The Tetsa River phosphate occurrence is situated on the north side of the Alaska Highway, 2 kilometres northeast of the confluence of the Tetsa and North Tetsa rivers, about 21 kilometres east of Summit Lake (Fieldwork 1987, Figure 3-7-1, sample locality SB87-40; Open File - Phosphate Deposits in British Columbia).
The deposit is in the Early to Middle Triassic Toad Formation, part of the platformal to basinal sedimentary succession that makes up Ancestral North America (Geological Survey of Canada Map 1713A). The formation is composed of dark grey calcareous siltstone and shale, and minor silty limestone and very fine grained sandstone (Geological Survey of Canada Memoir 373, Map 1343A). Most lithologies are weakly to moderately carbonaceous. Phosphate-bearing beds occur in the lower and middle parts of the formation, an interval which varies in thickness from a few tens of metres to approximately 290 metres (Fieldwork 1987, page 401; Geological Survey of Canada Bulletin 247).

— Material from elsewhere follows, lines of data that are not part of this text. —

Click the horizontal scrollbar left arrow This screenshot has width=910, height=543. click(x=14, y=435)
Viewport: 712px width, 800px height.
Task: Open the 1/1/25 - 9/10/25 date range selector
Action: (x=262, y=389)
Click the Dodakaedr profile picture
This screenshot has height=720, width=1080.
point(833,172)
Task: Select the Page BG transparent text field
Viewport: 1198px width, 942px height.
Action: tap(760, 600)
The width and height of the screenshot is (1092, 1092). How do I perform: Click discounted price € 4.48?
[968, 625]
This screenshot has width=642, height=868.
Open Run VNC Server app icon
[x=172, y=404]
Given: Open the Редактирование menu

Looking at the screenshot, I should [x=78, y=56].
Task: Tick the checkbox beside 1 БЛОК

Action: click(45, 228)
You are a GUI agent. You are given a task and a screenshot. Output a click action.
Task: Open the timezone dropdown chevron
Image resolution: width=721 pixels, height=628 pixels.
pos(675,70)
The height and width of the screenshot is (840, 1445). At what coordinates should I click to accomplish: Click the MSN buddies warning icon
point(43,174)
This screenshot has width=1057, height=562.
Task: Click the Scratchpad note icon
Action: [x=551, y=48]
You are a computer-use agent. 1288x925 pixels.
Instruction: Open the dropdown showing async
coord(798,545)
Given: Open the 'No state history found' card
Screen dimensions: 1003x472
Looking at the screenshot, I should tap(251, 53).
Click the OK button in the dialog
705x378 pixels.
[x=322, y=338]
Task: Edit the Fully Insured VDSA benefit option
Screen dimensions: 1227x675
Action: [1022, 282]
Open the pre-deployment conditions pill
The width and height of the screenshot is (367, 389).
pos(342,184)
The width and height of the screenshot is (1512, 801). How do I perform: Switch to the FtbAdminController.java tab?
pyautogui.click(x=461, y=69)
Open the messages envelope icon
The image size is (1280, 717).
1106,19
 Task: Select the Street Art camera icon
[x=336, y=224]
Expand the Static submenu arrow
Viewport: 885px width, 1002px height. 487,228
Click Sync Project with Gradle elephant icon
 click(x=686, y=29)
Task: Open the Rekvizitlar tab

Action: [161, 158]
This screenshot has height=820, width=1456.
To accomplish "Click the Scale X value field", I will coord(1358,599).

The Tetsa River showing consists primarily of a bed of pelletal phosphorite, 15 to 20 centimetres thick, in a 3.3-metres thick sequence of dark grey carbonaceous siltstone and limestone (Open File - Phosphate deposits in British Columbia). The siltstone also contains nodules of phosphate locally. The beds in the sequence, which range from 0.5 to 1 metre in thickness, are subhorizontal or dip gently westwards, and average 4.3 per cent P2O5. The pellets in the phosphorite, assumed to consist of fluorapatite (Geological Survey of Canada Bulletin 247, page 20), range in size from 0.05 to 0.15 millimetre. Most have a nucleus of quartz or, less commonly, carbonate. The matrix comprises quartz with minor calcite and very minor feldspar. Also present are rare phosphatized shell fragments and nodules.